■ **Task objective**:
Give again, word for word, every line below from the one that has "[Dark Chocolate Coated" through the one that has "[Show 1 product per row]", both included, and no others.

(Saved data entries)
━━━━━━━━━━━━━━━━━━━━━━━━━━━━━━
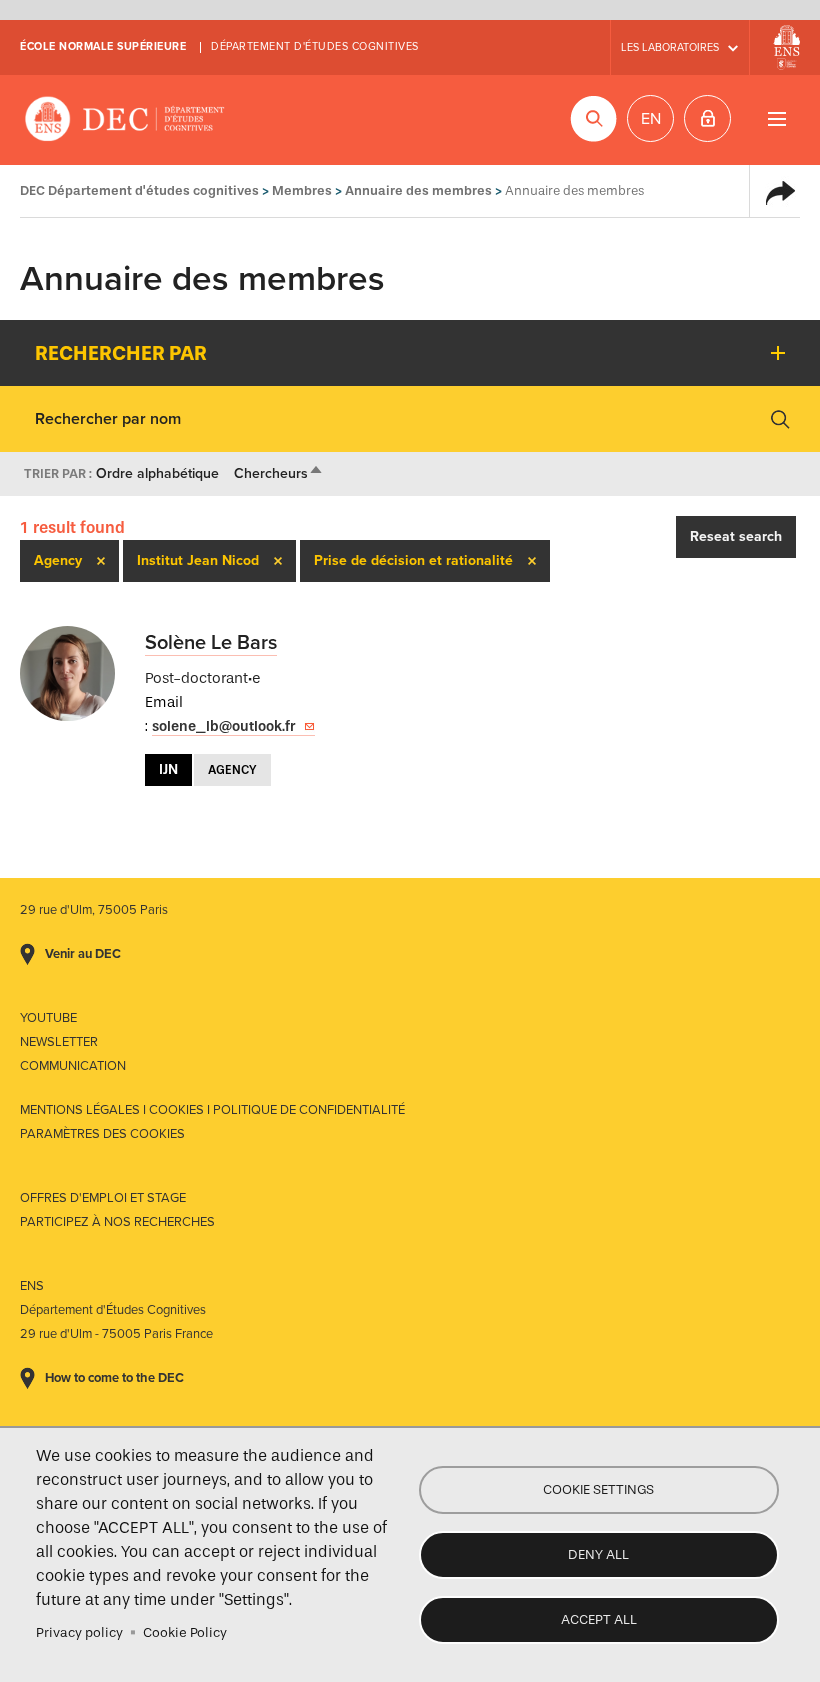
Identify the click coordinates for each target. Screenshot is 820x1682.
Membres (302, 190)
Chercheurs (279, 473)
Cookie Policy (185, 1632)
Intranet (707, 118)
━━━━━━━━━━━━━━━━━━━━━━━━━━━━━━
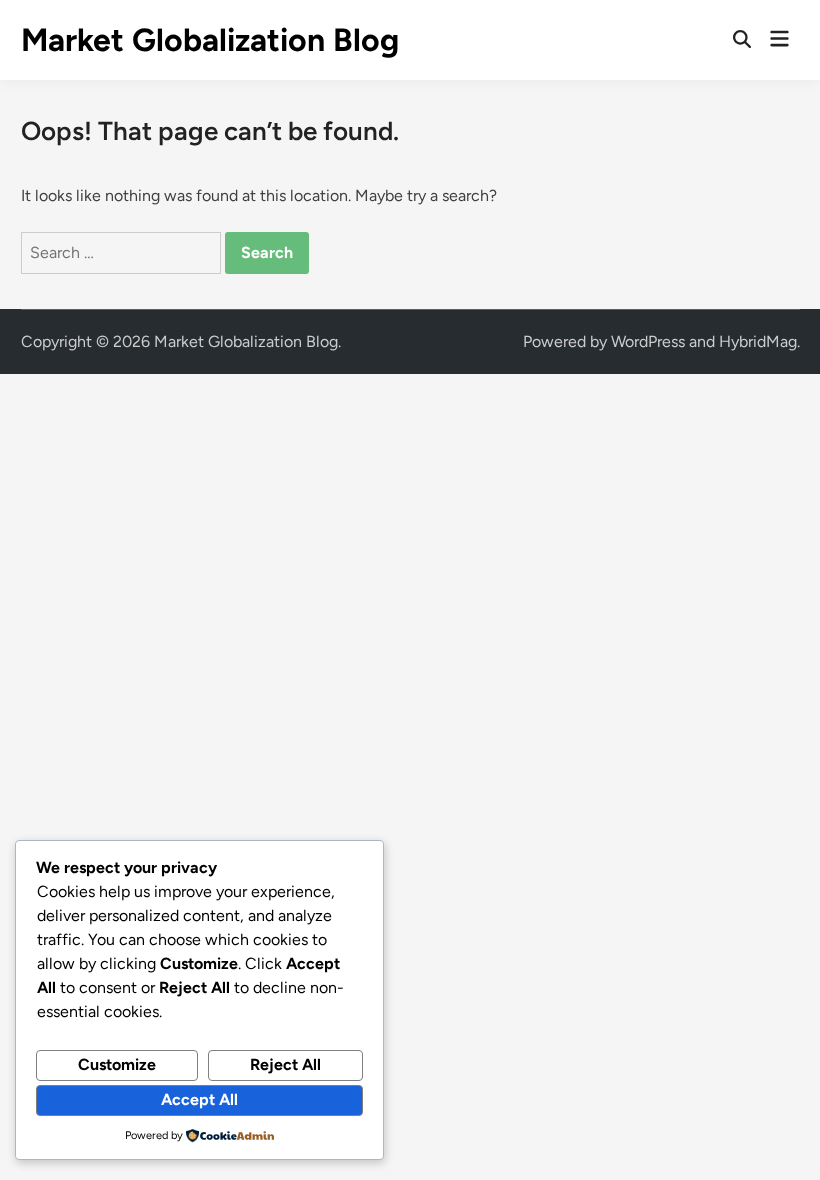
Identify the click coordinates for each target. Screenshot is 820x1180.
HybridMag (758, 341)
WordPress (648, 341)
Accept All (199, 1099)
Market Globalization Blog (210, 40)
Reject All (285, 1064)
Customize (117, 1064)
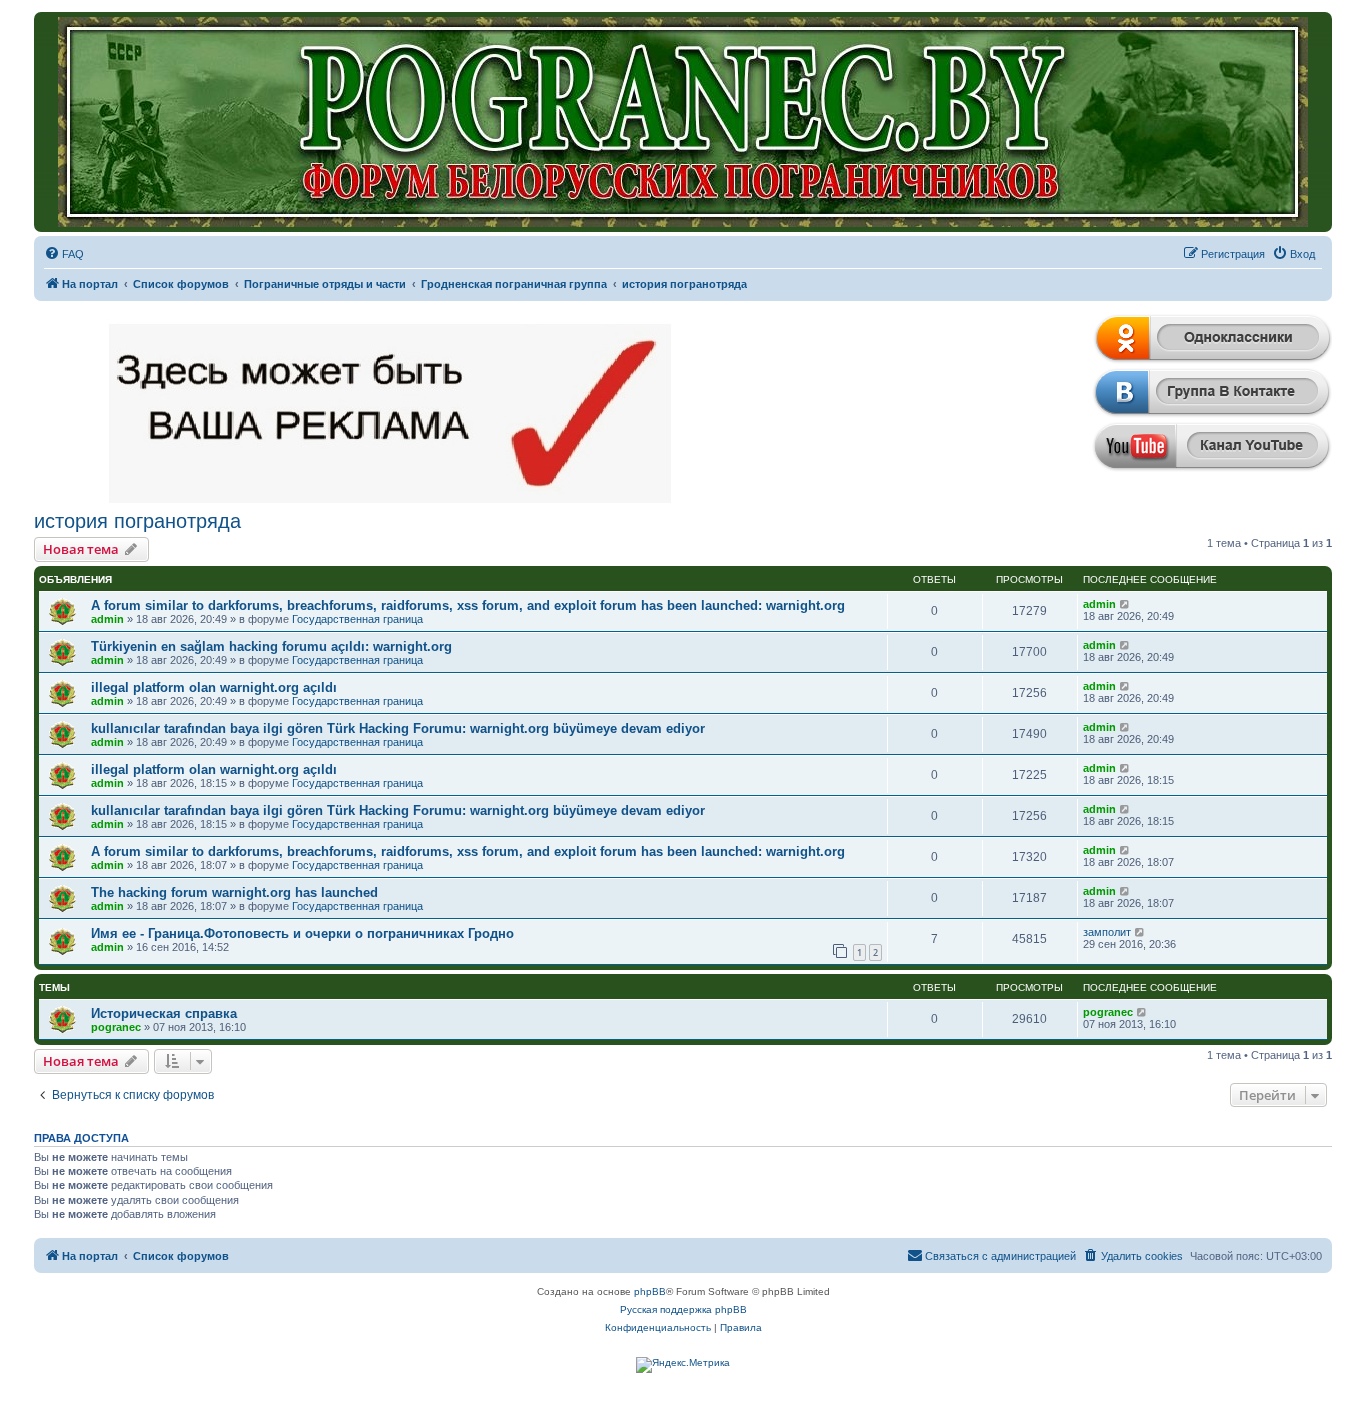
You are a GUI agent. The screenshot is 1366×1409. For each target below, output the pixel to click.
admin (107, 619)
━━━━━━━━━━━━━━━━━━━━━━━━━━━━━━
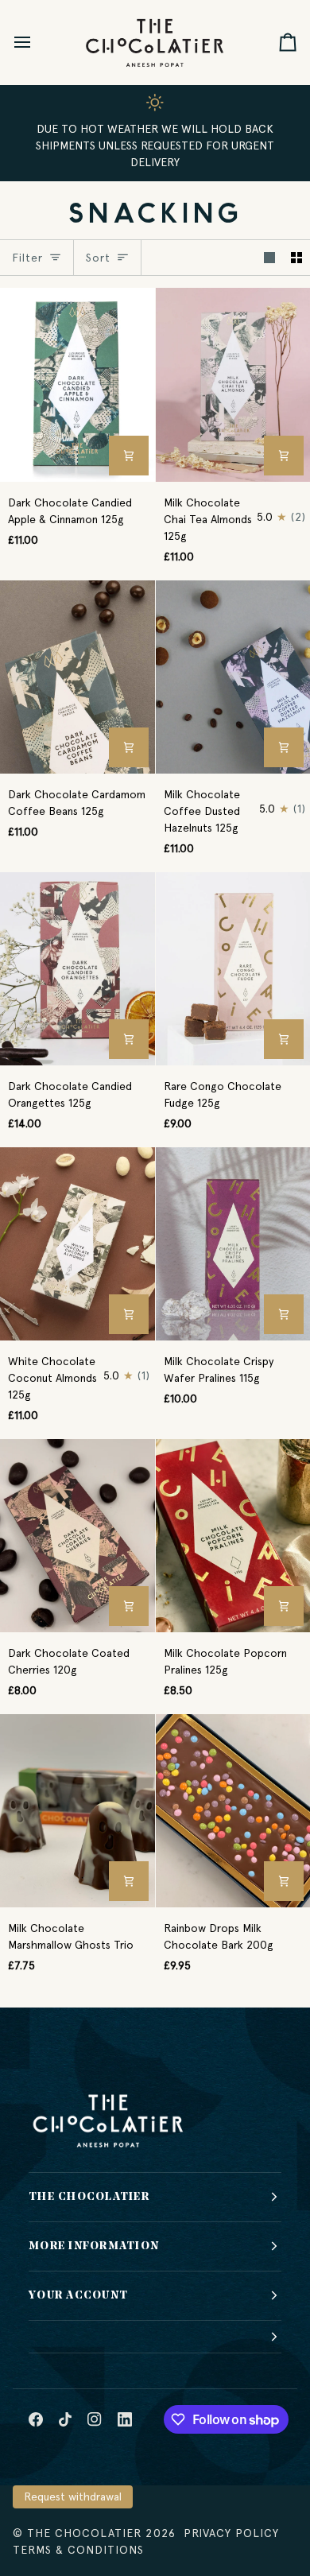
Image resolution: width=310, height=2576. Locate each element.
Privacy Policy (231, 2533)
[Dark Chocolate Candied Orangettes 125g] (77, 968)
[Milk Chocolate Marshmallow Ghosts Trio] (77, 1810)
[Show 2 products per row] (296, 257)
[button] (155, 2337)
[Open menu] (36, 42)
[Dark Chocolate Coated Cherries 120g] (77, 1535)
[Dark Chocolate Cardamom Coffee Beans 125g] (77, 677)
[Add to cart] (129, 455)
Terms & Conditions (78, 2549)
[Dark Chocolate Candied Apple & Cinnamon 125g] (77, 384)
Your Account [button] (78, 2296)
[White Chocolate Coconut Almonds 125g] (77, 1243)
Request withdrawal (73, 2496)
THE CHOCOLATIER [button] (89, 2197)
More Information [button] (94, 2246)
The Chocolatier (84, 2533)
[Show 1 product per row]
━━━━━━━━━━━━━━━━━━━━━━━━━━━━━━
■ **Reply to the exercise**:
[Dark Chocolate Coated Cherries 120g] (77, 1535)
[Dark Chocolate Cardamom Coffee Beans 125g] (77, 677)
[Add to cart] (129, 455)
Terms & Conditions (78, 2549)
[Dark Chocolate Candied Apple & Cinnamon 125g] (77, 384)
Your Account [button] (78, 2296)
[White Chocolate Coconut Almonds 125g] (77, 1243)
Request withdrawal (73, 2496)
THE CHOCOLATIER [button] (89, 2197)
More Information [button] (94, 2246)
The Chocolatier (84, 2533)
[Show 1 product per row]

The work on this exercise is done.